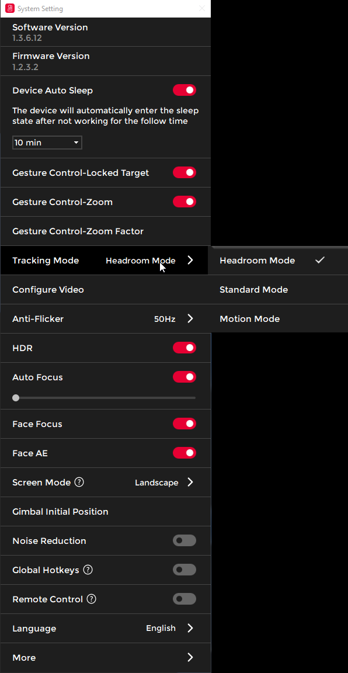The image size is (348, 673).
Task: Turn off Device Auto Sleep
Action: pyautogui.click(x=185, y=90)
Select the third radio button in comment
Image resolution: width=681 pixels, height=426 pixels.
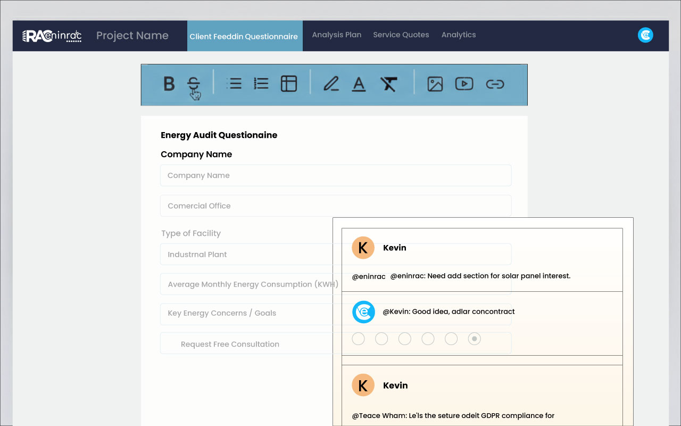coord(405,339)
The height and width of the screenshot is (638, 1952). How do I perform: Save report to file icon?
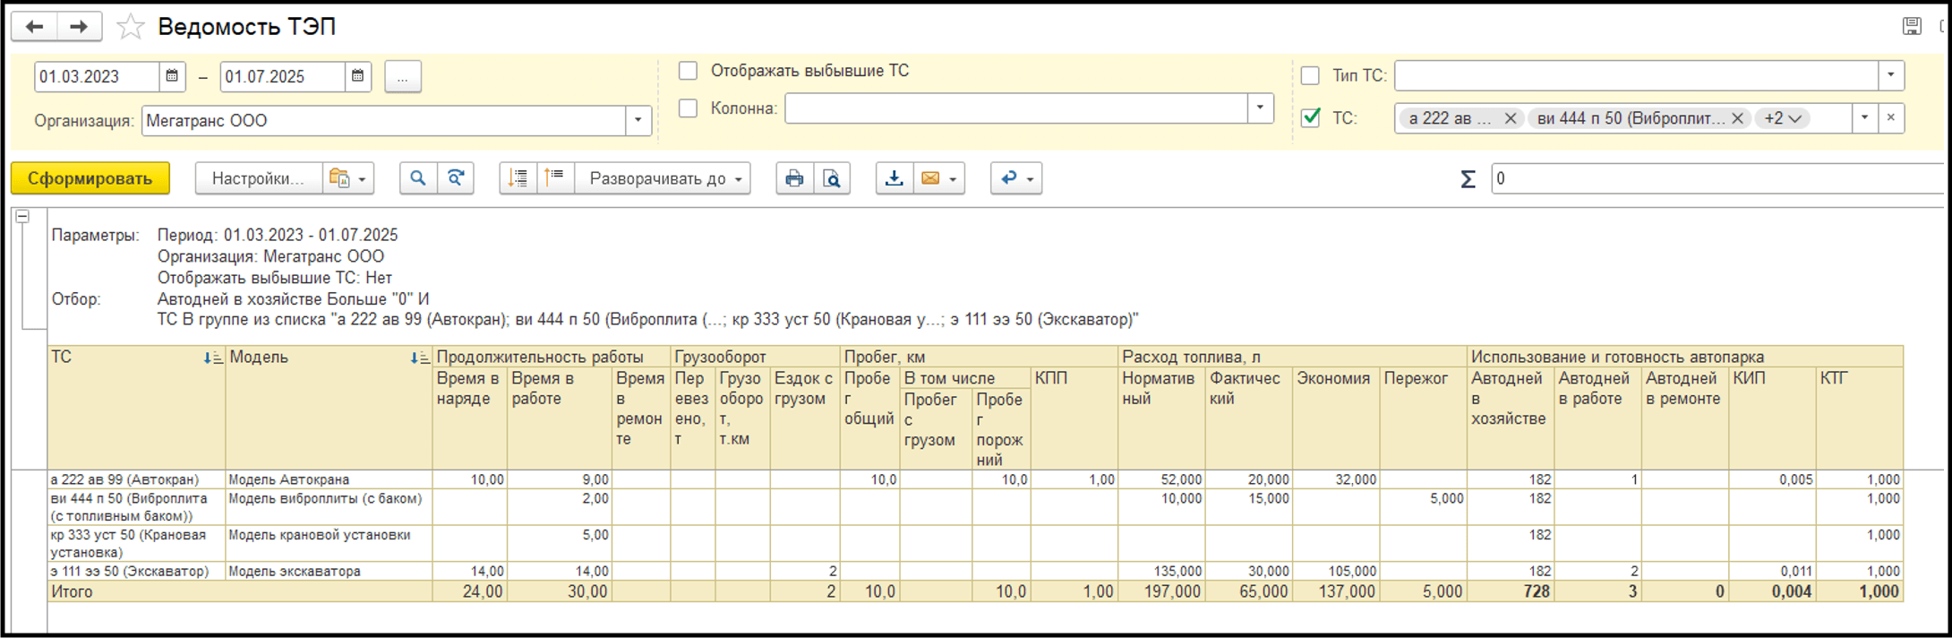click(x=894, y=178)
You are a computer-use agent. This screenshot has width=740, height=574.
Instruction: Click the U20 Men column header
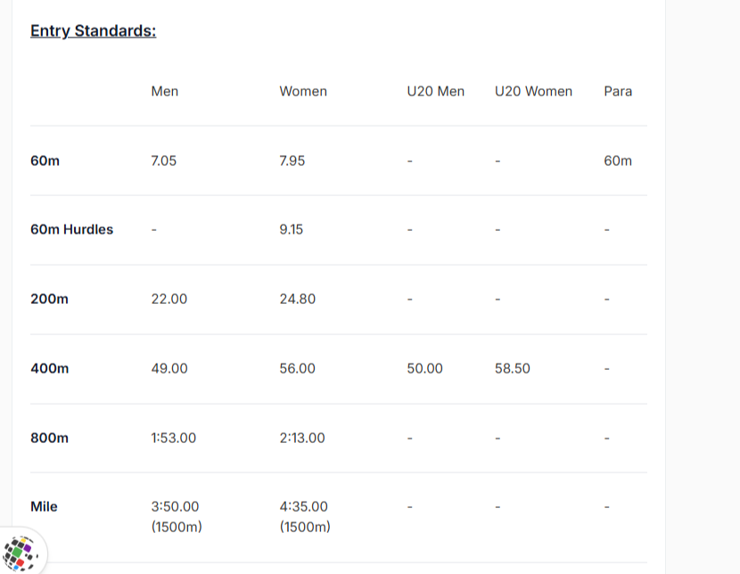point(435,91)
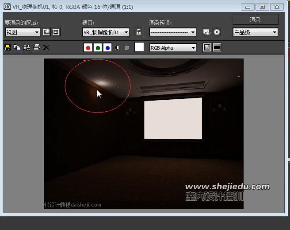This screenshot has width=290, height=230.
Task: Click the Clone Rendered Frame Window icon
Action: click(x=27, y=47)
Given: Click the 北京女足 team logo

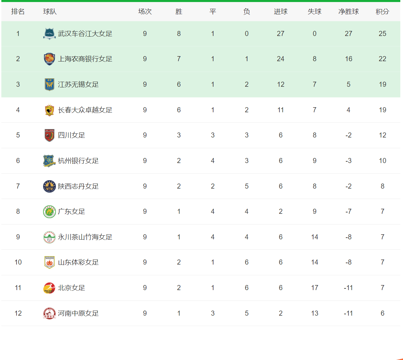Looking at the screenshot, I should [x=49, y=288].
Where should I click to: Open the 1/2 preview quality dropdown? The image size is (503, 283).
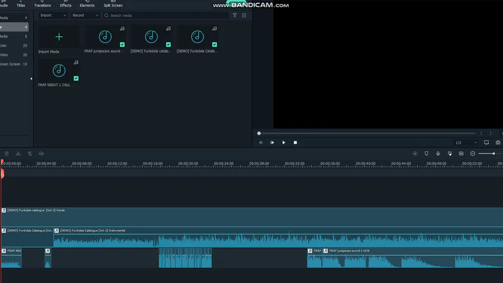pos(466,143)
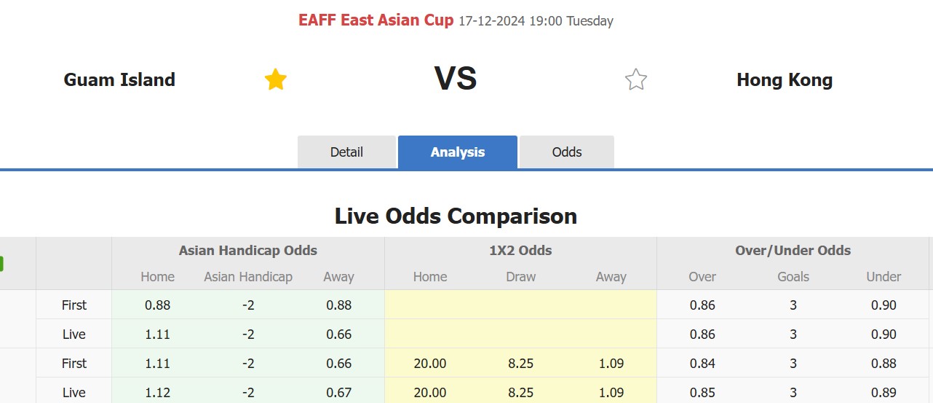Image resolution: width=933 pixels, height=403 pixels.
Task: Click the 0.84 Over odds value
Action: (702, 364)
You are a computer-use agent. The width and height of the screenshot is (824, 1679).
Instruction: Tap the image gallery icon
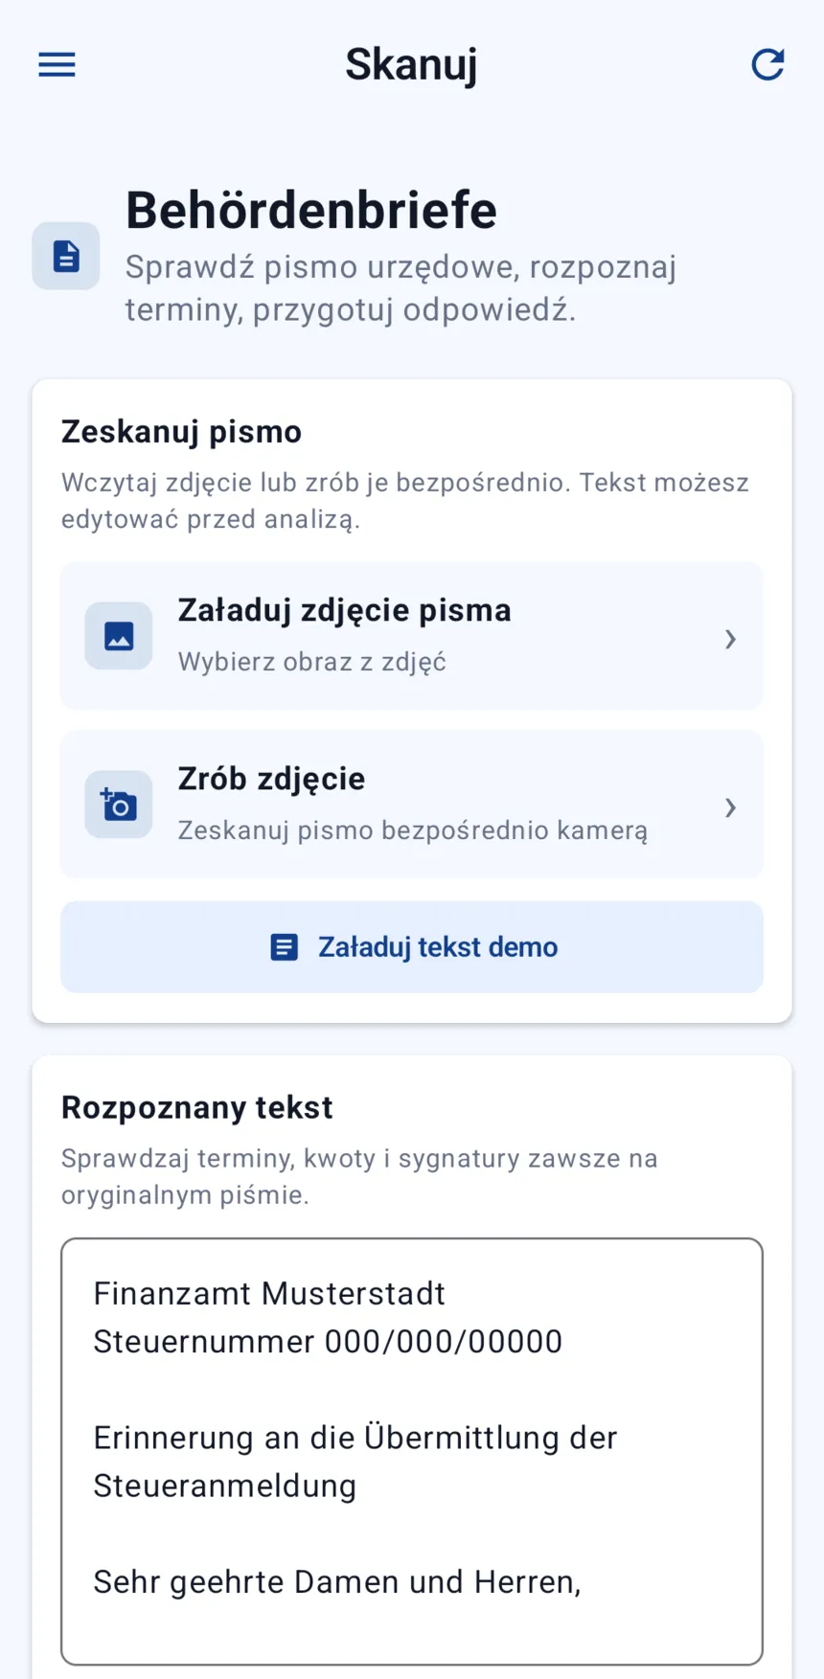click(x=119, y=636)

______________________________

EXERCISE BRIEF | Only an exact copy of the lines from the one with "Image resolution: width=681" through the last line of the listing should be given; pictures must not be included.

PROBLEM SOLUTION |
Image resolution: width=681 pixels, height=426 pixels.
coord(405,339)
The height and width of the screenshot is (638, 1952). How do I perform: Save report to file icon?
click(x=894, y=178)
You are a computer-use agent. This screenshot has width=740, height=574.
Instruction: Click the U20 Men column header
point(435,91)
This screenshot has width=290, height=230.
Task: Click the Clone Rendered Frame Window icon
Action: click(x=27, y=47)
Given: Click the 北京女足 team logo

Looking at the screenshot, I should [x=49, y=288].
Where should I click to: Open the 1/2 preview quality dropdown? The image size is (503, 283).
pos(466,143)
Image resolution: width=933 pixels, height=403 pixels.
Task: Click the 0.84 Over odds value
Action: (702, 364)
You are a computer-use agent. The width and height of the screenshot is (824, 1679).
Instruction: Tap the image gallery icon
click(x=119, y=636)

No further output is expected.